The Terror of the Storm

  This picture seems unreal.

  Towns shouldn't be able to be erased.  They should stay where they are, with squares and restaurants and festivals and people who sit by the county square and watch the world go by.  They don't have to remain as we remember them from our childhoods, but they should at least be able to continue to exist.

  Last night, West Liberty, KY was apparently destroyed by a tornado.  I don't know how many people were killed there, but I know that every life there was affected.  Even those who escaped physically unharmed will never again hear the rumble of thunder the same way.

  Just a few miles down the road, boats were tossed like toys of the gods in a local marina.  Several houses were crushed by the power of the storm.  As far as I know, no one was killed, but again, every life was altered.

  It's eerily similar to last April 27, when storms of a similar magnitude cut a swath of damage across the southeast.  Tuscaloosa, Ringgold, Apison and many other towns were just devastated.

  Last night, we spent the night on a futon in the basement.  It was uncomfortable, but it was safe.  At least, as safe as is possible on a night like that.  We didn't know what terror the skies held, and every now and again we'd hear the wind rattle the house and the hail pop upon the air conditioner and we'd wonder if that was it or merely a sign of things to come.  Caleb was fast asleep in his crib, unaware of the storms brewing in the skies above, confident in his parents to provide safe-keeping for him, unknowing that our powers are so limited against winds that threaten to uproot even the strongest trees.

  In all of this, I wonder about the God who spoke out of the whirlwind to Job.  Before God speaks, Elihu is exalting God before Job.  He says, Surely God is great, and we do not know him; the number of his years is unsearchable.  For he draws up the drops of water; he distills his mist in rain, which the skies pour down and drop upon mortals abundantly.  Can anyone understand the spreading of the clouds, the thunderings of his pavilion? (Job 36:26-9)

  Following Elihu, God speaks from the whirlwind.

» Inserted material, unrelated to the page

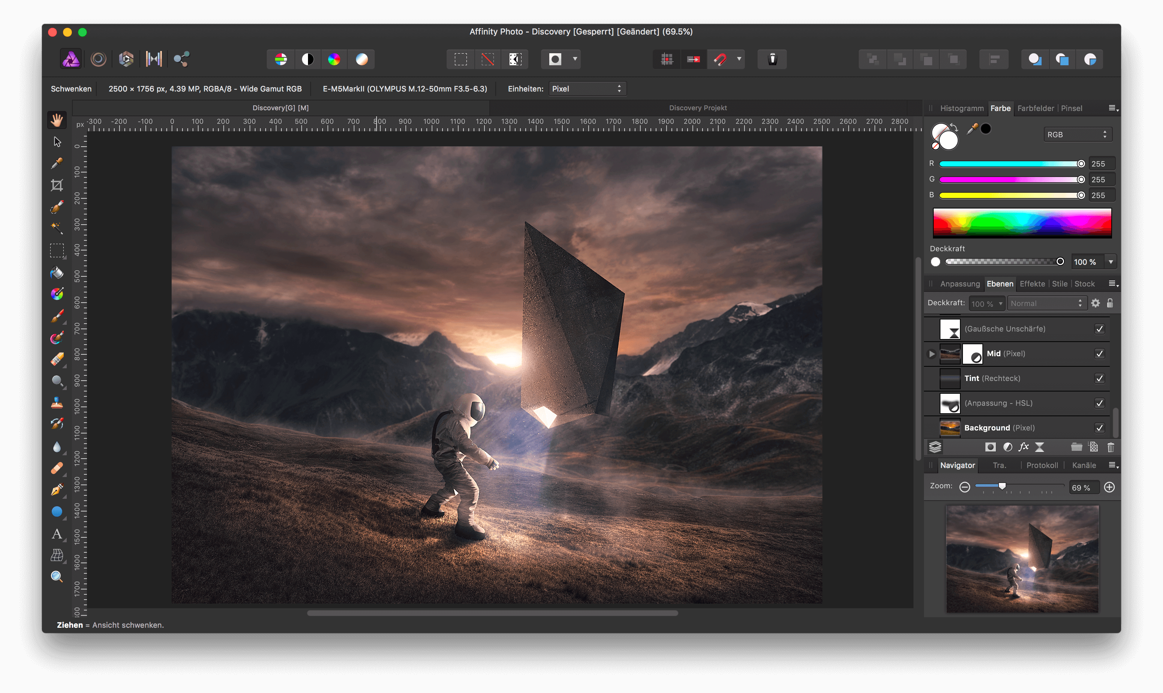1163x693 pixels.
Task: Select the Crop tool
Action: point(57,185)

  I cannot help but wonder what this whirlwind means for us today.  I do not believe, as some may, that storms and chaos are indicators of God's displeasure to us.  I do not believe that God punishes us for sin by smashing boats around in a marina.  I do not believe that God causes such storms, or that God leads them into certain areas and away from others.  I believe that such storms happen, that they have been happening as long as this earth has been here, and that God permits them to happen as part of the weather patterns of the world.  I don't think a tornado serves as some sort of test, but I do believe that God weeps for the sadness of loss suffered by each human, by each community, and I believe that God expects his children to respond to such a storm in a way befitting the selfless service of Christ our King.

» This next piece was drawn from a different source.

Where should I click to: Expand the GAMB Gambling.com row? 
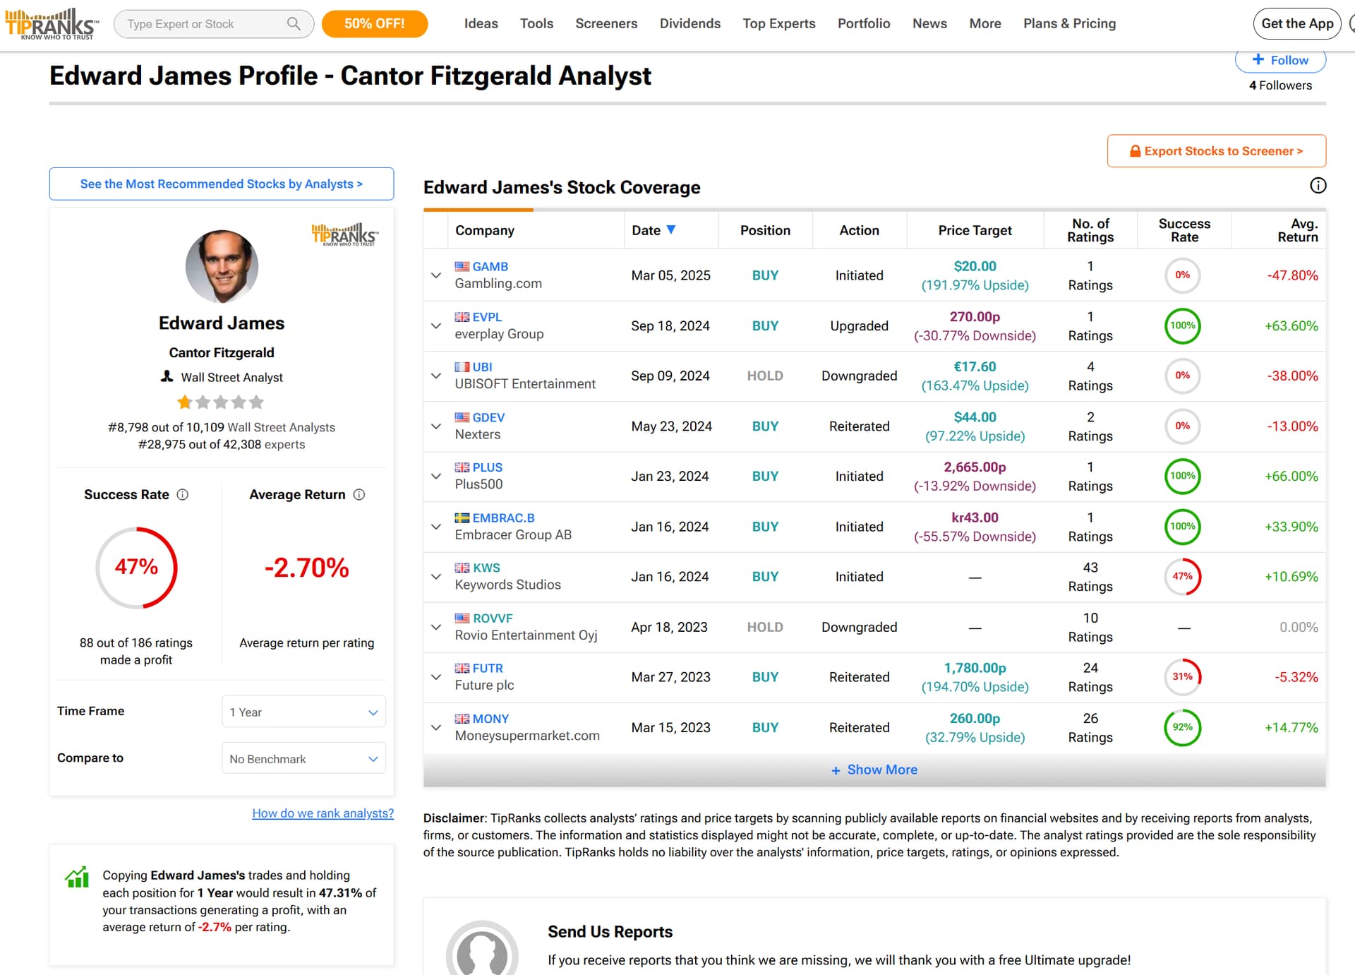[436, 275]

  I believe the church, the hands and feet of Jesus Christ in the world, a 'colony of heaven in a country of death', as Eugene Peterson describes it, should rise up and meet the aftereffects of the whirlwind with the same passion and energy that the storm created.  I don't pretend to know exactly how Christ would have responded to such a storm, but I do believe that Christ would have expected me to respond with charity, with selflessness, with love.  I do not go forth to explain the storm or to understand the whys and hows, but I do go forward to offer hope and love to those affected.